== SOURCE EXTRACT ==
◇ ◇ ◇

Repour archives source code from many untrusted origins into trusted git repositories. It supports git. Tools like PME can optionally be applied as adjust
ments, and the results archived alongside the unmodified sources.
Why the name "Repour"? First, it contains the common short word for "repository" ("repo"); second, the action of "repouring" could be used to describe what the program does to the repositories.
Repour is not a source repository mirroring service, it archives source code for builds. This may sound the same but there is a big difference. Repour solves an entire class of problems surrounding the unreliability of "SCM coordinates" (a SCM url and commit/reference/revision), that a mirror is not able to solve.
A mirror can only be an exact copy of the upstream repository. Critically, any modifications to existing objects must be propagated, or the mirror ceases to be a mirror. If the upstream repository is not history protected, then neither the upstream repository or the mirror are suitable to build from. If the upstream repository is history protected, then there is no need for a mirror (except to ensure server availability). However, since virtually all upstreams are not history protected, or only weakly protected, a different solution is required.
How can the mutability conflict be handled if a mirror can’t solve it? Strip everything back to the minimum required and go from there.
The only firm requirement of storing source code for builds is that the same coordinates, point to the same tree of files, forever. Everything else is a nice-to-have, including the upstream history.
This section describes how Repour is intended to be employed within the collection of services that form a build system.
Repour does not mirror or in any way store more from the origins than the files that are required to build from. In exchange Repour provides these guarantees:
The git URL and tag Repour returns will always be valid, and will always point to the same file tree. This is an important part of ensuring builds can be reproduced.
For the same name
and file tree, the same tag will be returned, as was returned the first time the tree was seen. This can be used to avoid rebuilding the same sources.

◇ ◇ ◇

== RECORDS ==
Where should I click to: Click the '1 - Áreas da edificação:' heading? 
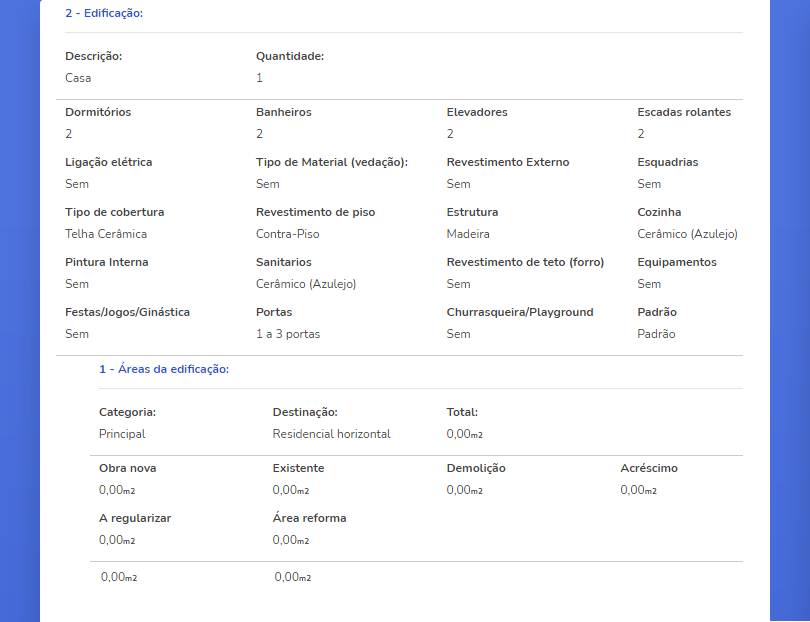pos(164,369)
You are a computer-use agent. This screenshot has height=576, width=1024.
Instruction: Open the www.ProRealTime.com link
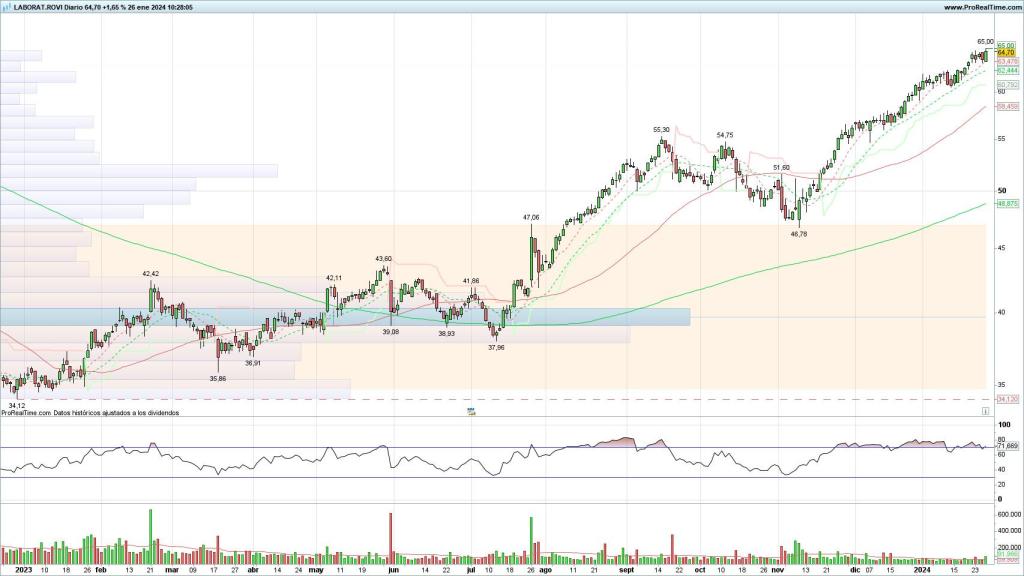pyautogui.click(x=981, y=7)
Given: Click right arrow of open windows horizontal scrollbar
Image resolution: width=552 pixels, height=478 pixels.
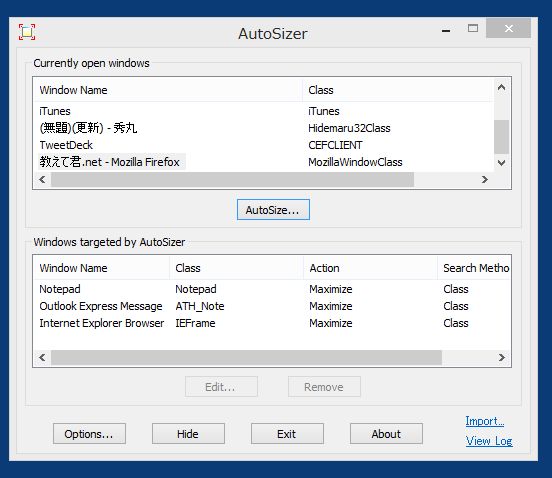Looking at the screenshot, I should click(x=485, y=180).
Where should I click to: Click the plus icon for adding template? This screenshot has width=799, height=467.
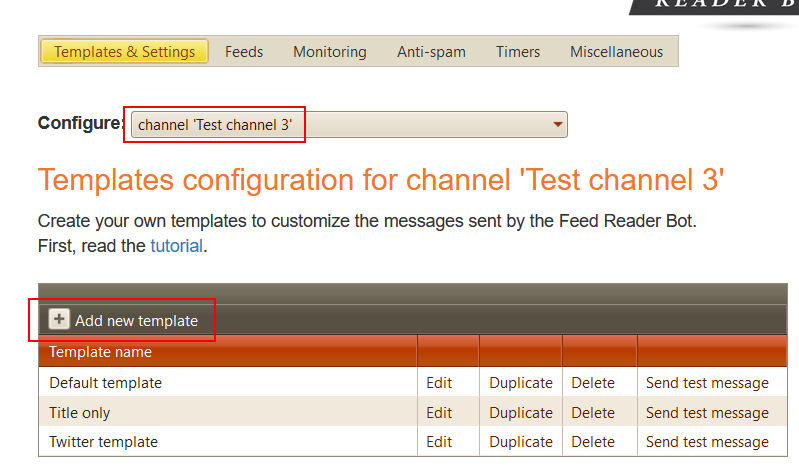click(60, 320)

◇ ◇ ◇

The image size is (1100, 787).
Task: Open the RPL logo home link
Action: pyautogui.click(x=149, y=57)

◇ ◇ ◇

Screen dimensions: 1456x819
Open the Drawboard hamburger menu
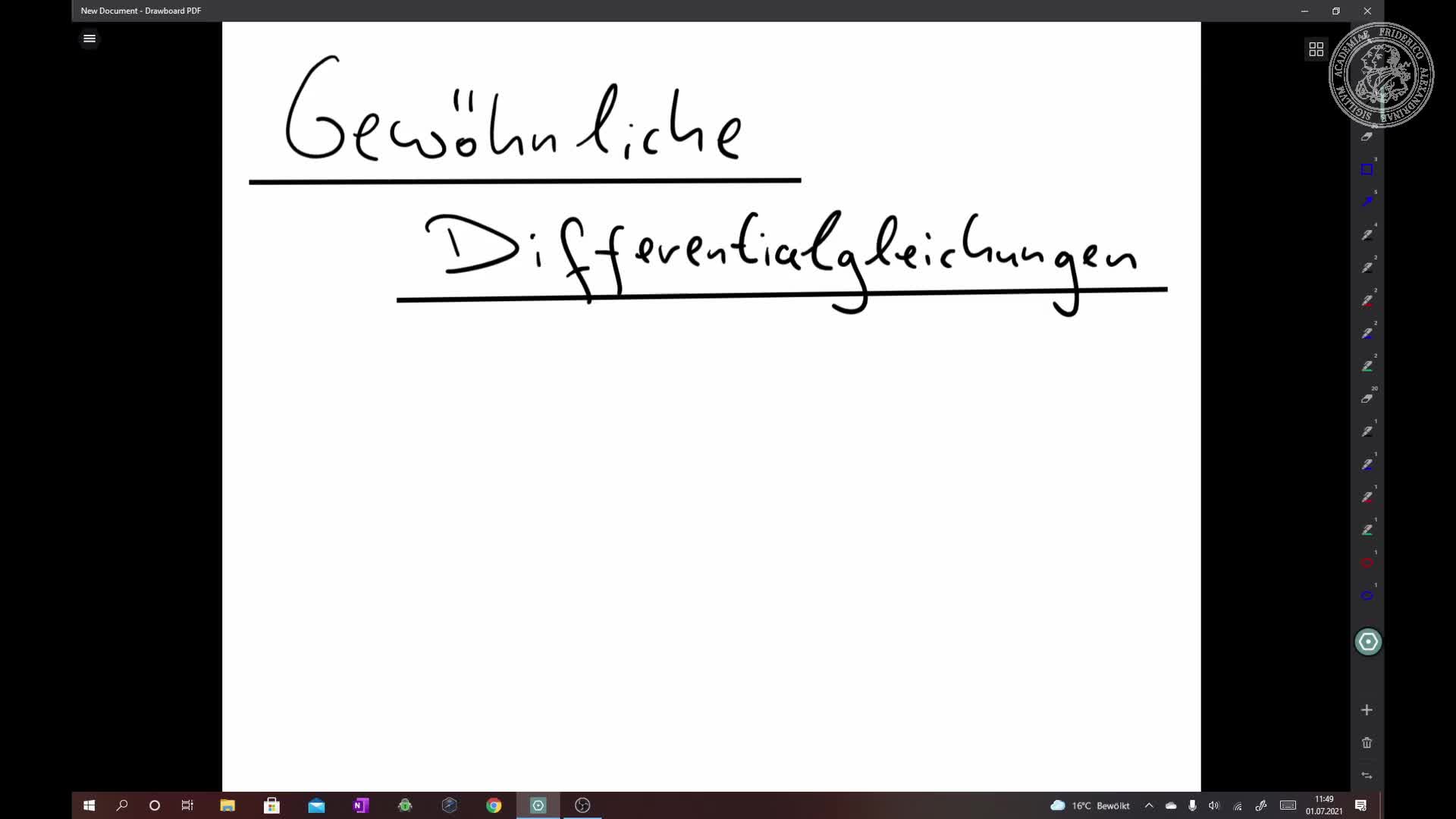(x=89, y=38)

◇ ◇ ◇

== REQUIREMENTS ==
1. Rename "home link" to "homepage link" in the records from the line with "The image size is (1100, 787)." up to and including the line with "Action: pyautogui.click(x=149, y=57)", and write out those lines again with nothing else changed.
2. Write the next part of the passage about Repour, picking up after its last sentence.
The records are unrelated to the passage about Repour.

== ANSWERS TO THE PROBLEMS ==
1.
The image size is (1100, 787).
Task: Open the RPL logo homepage link
Action: pyautogui.click(x=149, y=57)

2.
Repour needs a git repository provider that grants it the following permissions:
-
Create repositories
-
Clone repositories
-
Push new tags
-
Push commits to new branches
-
Push fast-forward commits to existing branches
Also, the repository provider must not grant the following permissions to Repour and all other users:
-
Delete repositories
-
Delete tags or push existing tags (re-tagging)
-
Push non-fast-forward commits (force push)
In this configuration, commits and tags are immutable in the repository, i.e. history is protected.
Since Repour is probably not exposed at the edge of the build system, other parts will have access to the raw SCM coordinates before Repour processes them. For the vast majority of cases, the rest of the build system should not attempt to interpret the raw SCM coordinates. The coordinates should be merely passed along, so there is no duplication of effort, or bad assumptions made about mutability.
Once Repour is called, it returns a set of git coordinates that can be used by the rest of the build system. See What Repour will do and not do.
When a builder host gets the sources, it won’t communicate with Repour, but with the git repository provider where Repour has stored the sources.
The builder should not assume there is a default branch (master
for example) in the repository, there won’t be one there, as the repository is a collection of orphan branches.
Repour specifically returns a tag instead of a commit ID so the builder can perform a fast shallow clone. Cloning the full repository is of no benefit to the build, as it uses only the single file tree. Also, the full clone time will grow linearly with the number of unique file trees stored in the repository. This is the recommended git command to use:
git clone --depth 1 --branch $tag $readonlyurl
Note that --branch
is only usable with references (tags or branches), not commit IDs. The builder typically should not clone from a branch name as this is inherently mutable.
Checkout a git ref from the origin repo and push it to the target repo. If the ref is a branch, the branch will be pushed to the target repo. If the ref is a tag, the tag will be pushed to the target repo. If the ref is a SHA, then a branch will be created with name 'branch-<ref>' and pushed as a branch to the target repo. The latter is required to get a particular commit to the target repo.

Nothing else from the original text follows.